To prepare students to participate in the National Radon Poster Contest, Robert McLellan of the Todd County Health Department in Kentucky taught 7th grade science students about radon – infusing awareness with the science class’s curriculum.

One hundred and twenty-five students at Todd County Middle School learned about the periodic table of elements, radioactive decay and the make-up of atoms. To teach them about how radon and other elements’ atoms are formed, Robert used a hands-on activity to show students how to “build” their own atom nuclei. Reese’s Puffs cereal was used to represent neutrons and protons – the peanut butter Puffs being protons and the chocolate being neutrons. For students with peanut allergies, Apple Jacks cereal was used as a replacement. The students then learned how to find the number of neutrons by subtracting the atomic number from the rounded atomic mass.

In an effort to start the conversation on radioactive decay, the students watched an animation on radon decay and its daughter products. To further understand this process, the student ate a few of their sub-atomic particles – the peanut butter protons and chocolate neutrons – and then determined which element their particle “decayed” into.

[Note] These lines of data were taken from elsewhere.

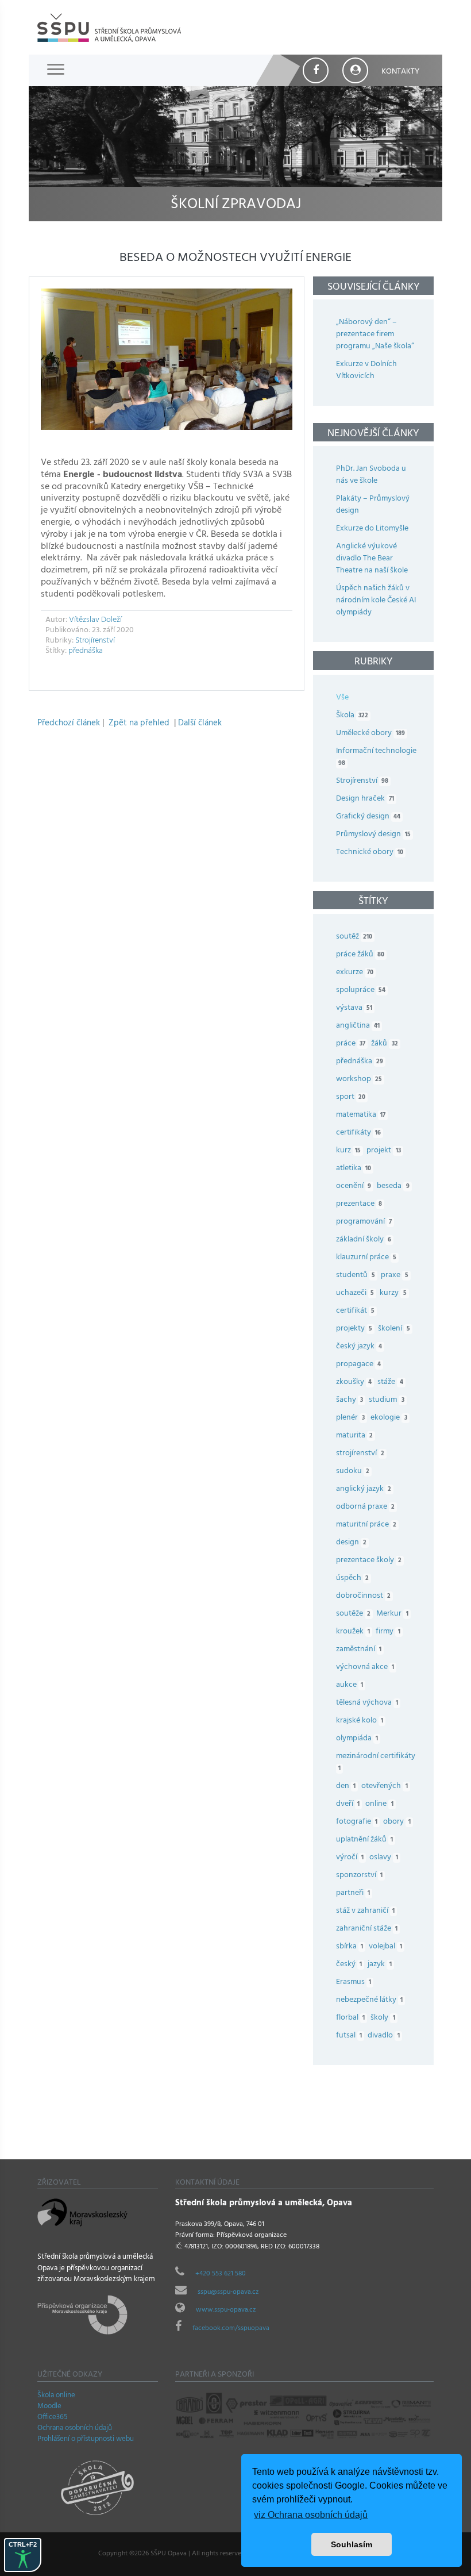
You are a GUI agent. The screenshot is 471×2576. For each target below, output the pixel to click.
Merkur (392, 1614)
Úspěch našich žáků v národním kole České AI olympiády (376, 601)
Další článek (200, 724)
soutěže (353, 1614)
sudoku (352, 1472)
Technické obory (369, 853)
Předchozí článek (68, 724)
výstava (354, 1008)
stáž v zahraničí (365, 1911)
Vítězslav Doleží (95, 620)
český (349, 1965)
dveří (348, 1804)
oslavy (383, 1858)
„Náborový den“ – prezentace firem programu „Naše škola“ (375, 335)
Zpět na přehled (139, 724)
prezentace (359, 1204)
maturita (354, 1436)
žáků (384, 1044)
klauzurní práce (366, 1258)
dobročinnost (363, 1596)
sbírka (349, 1947)
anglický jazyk (363, 1489)
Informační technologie (376, 757)
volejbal (385, 1947)
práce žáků (360, 955)
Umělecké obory (370, 734)
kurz (348, 1151)
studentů (355, 1276)
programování (364, 1222)
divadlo (383, 2036)
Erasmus (353, 1983)
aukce (349, 1685)
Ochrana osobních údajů (74, 2429)
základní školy (363, 1240)
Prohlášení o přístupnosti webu (85, 2440)
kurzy (393, 1293)
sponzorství (359, 1876)
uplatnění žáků (364, 1840)
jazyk (379, 1965)
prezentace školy (368, 1561)
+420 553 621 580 (220, 2274)
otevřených (384, 1787)
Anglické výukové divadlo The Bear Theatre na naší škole (372, 559)
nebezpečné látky (369, 2000)
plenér (350, 1418)
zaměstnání (358, 1650)
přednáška (85, 651)
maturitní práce (366, 1525)
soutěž (354, 937)
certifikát (355, 1311)
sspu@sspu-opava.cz (228, 2292)
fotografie (356, 1822)
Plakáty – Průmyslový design (373, 505)
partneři (353, 1893)
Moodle (49, 2407)
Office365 (52, 2418)
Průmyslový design (373, 835)
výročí (350, 1858)
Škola (352, 716)
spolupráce (360, 991)
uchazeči (355, 1293)
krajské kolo (359, 1721)
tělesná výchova (367, 1703)
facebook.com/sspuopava (230, 2329)
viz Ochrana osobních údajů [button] (311, 2515)
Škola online (56, 2396)
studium (386, 1400)
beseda (393, 1187)
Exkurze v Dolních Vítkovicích (366, 371)
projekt (383, 1151)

The importance of radon testing and mitigation was also covered, as students were taught that radon is a colorless and odorless radioactive gas. Robert explained the health effect associate with high radon levels and the threat that it can pose in terms of lung cancer.

To test the students on their retention and how well they grasped the subject matter, Robert conducted pre- and post quizzes for one of the classes with 28 students and witnessed an increase of nearly 16 percent in average scores.

User photo for: Anita A. Britt

love the cereal idea! great job!

User photo for: Gina Bowler

Would you consider posting the pre- and post-quizzes?